I was wondering when you are buying a pre-construction directly from the promoter, is there any benefits for me as a buyer to have a broker? or there's absolutely no need for a broker when buying from the promoter...

Thanks guys


----------



## gardner (Feb 13, 2014)

My bet would be no monetary benefit either way. The broker technically works for the seller anyway, and the builder probably has an exclusivity contract with a brokerage so that the broker gets paid whether the buyer uses brokerage services or not, so there's likely no price savings.
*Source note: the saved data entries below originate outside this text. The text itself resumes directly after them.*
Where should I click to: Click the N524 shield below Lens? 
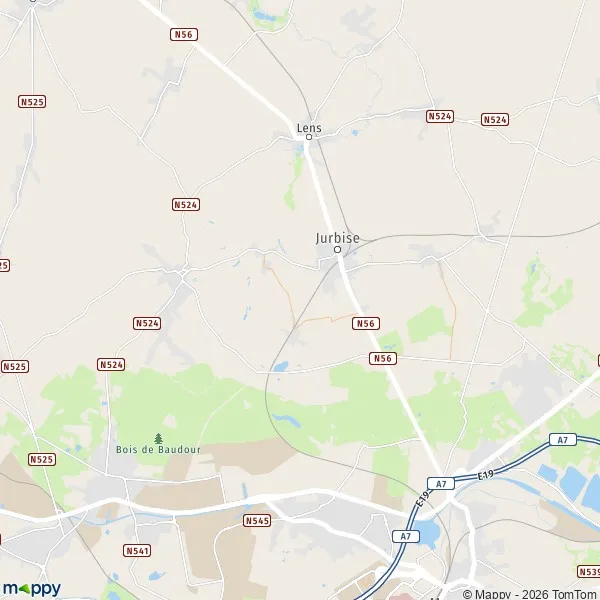pos(186,205)
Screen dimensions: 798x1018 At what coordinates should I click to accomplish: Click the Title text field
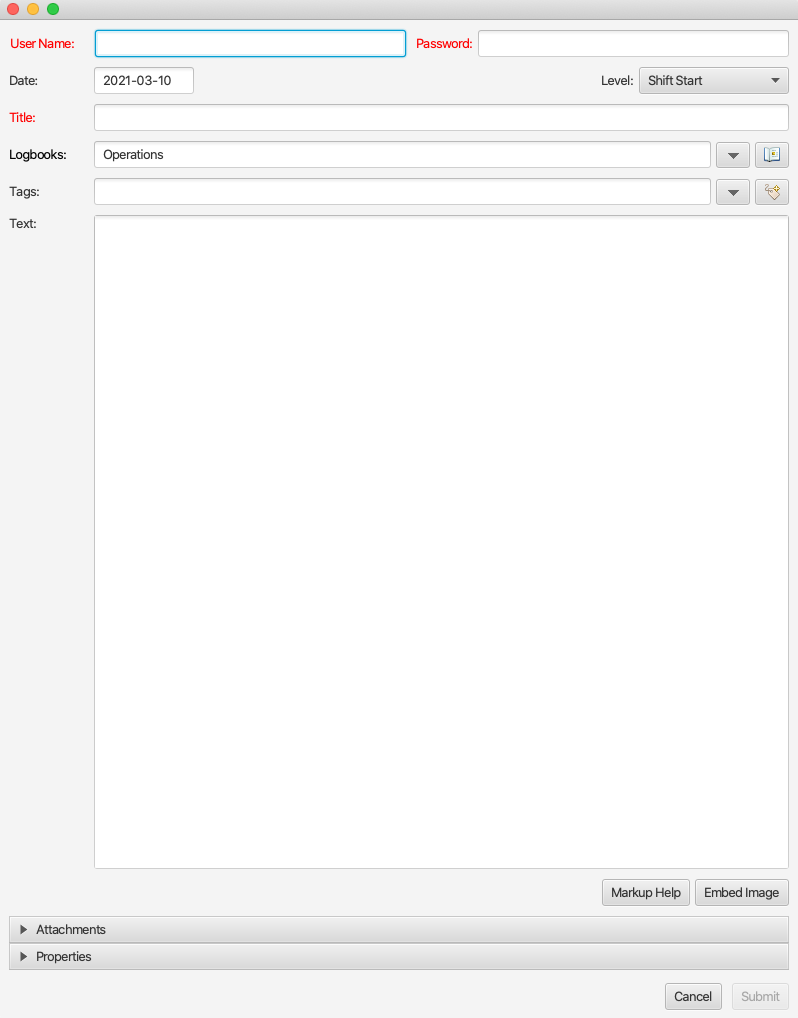pyautogui.click(x=440, y=118)
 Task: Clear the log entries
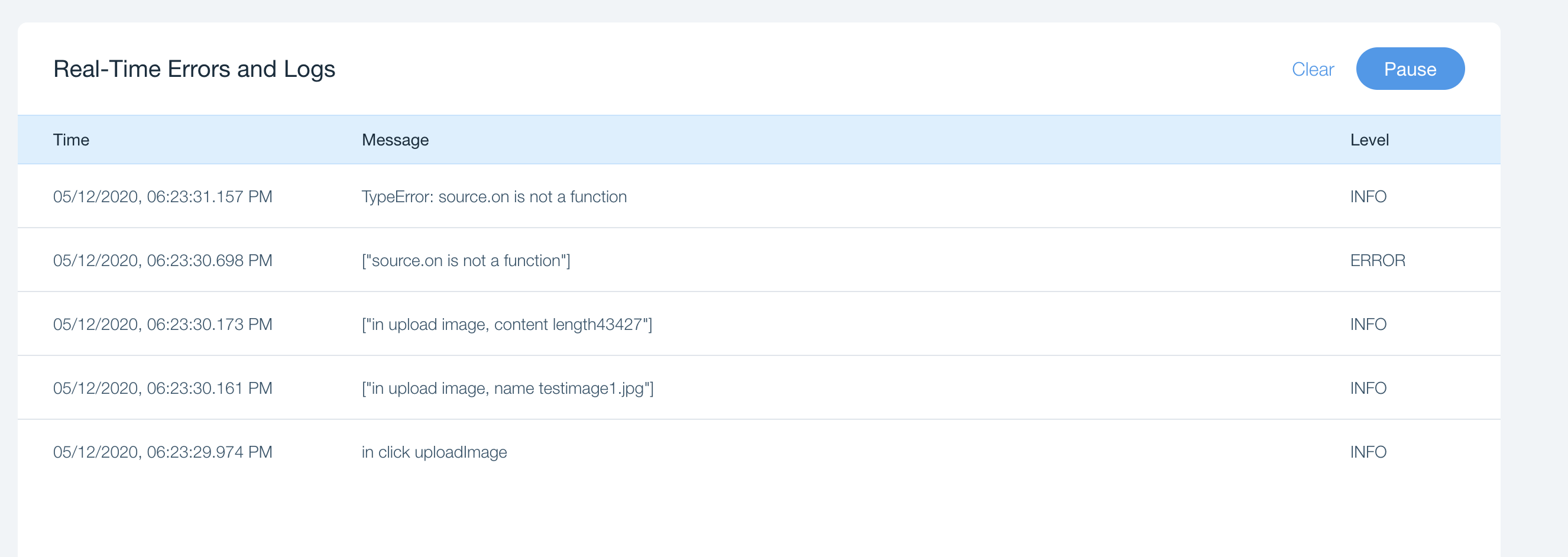tap(1313, 69)
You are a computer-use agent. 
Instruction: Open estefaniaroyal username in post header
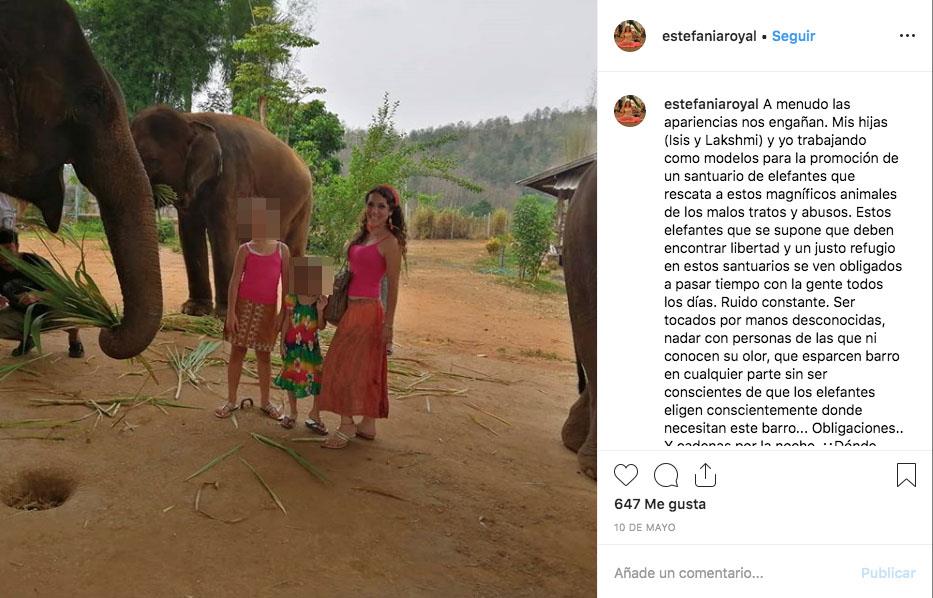[709, 36]
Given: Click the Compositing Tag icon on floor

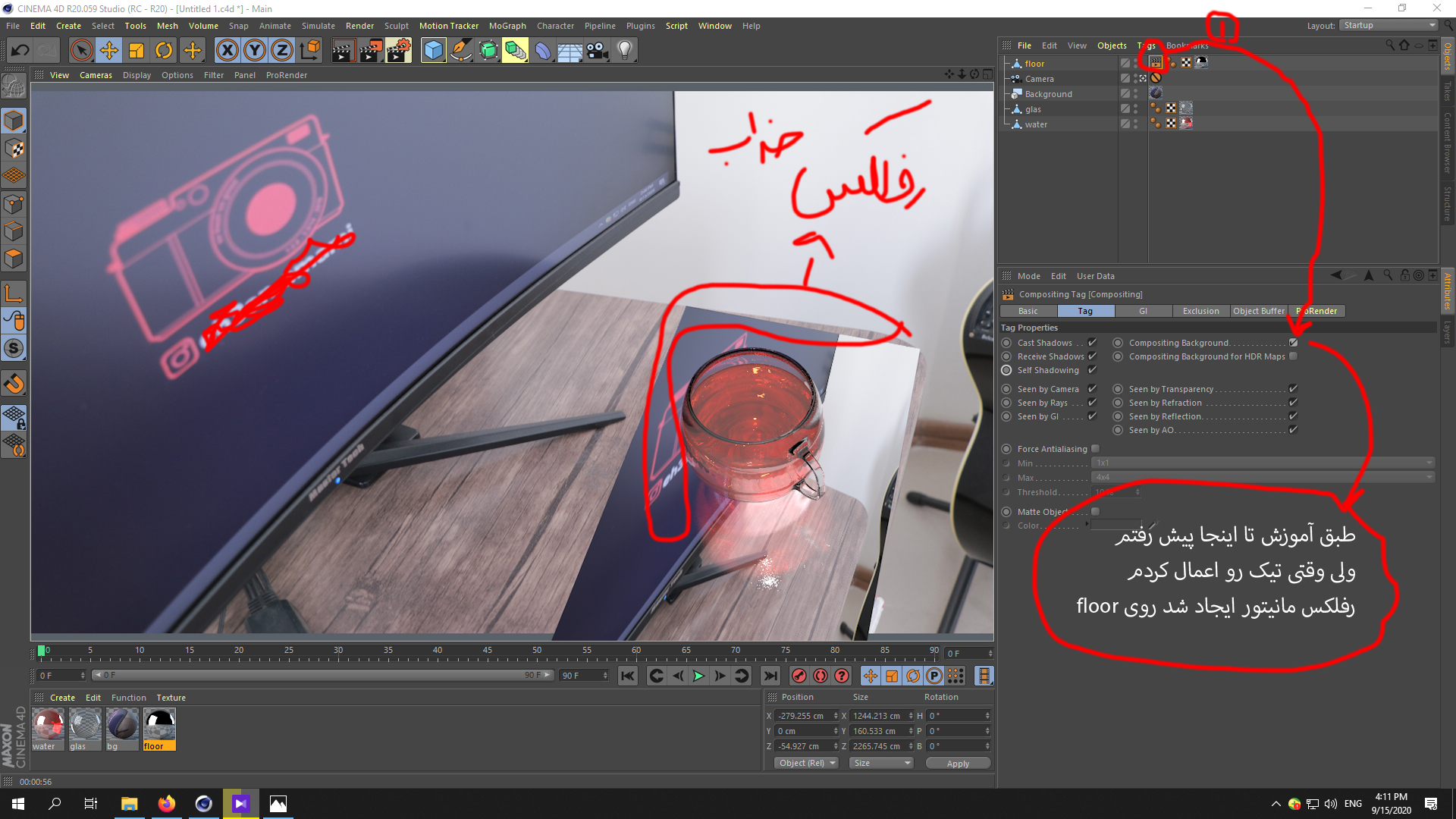Looking at the screenshot, I should [x=1155, y=62].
It is possible the brokerage could add something useful to you, like having errors and omissions insurance that could cover some arcane situation, or some useful service, but I doubt it.


----------



## SkyFall (Jun 19, 2012)

Thank you for your input gardner. I'm sure the promoter has its team of broker, but my question was more in the sense if i come up with MY broker ( that works for me) can my broker negociate the price for me? And the commission is split between the seller's broker and my broker.

Also, I know it depends on the situation but with pre-constructiom is there a margin for negociation? Especially for options...


----------



## heyjude (May 16, 2009)

Why not negotiate for yourself?


----------



## Mortgage u/w (Feb 6, 2014)

SkyFall said:


> Thank you for your input gardner. I'm sure the promoter has its team of broker, but my question was more in the sense if i come up with MY broker ( that works for me) can my broker negociate the price for me? And the commission is split between the seller's broker and my broker.
> 
> Also, I know it depends on the situation but with pre-constructiom is there a margin for negociation? Especially for options...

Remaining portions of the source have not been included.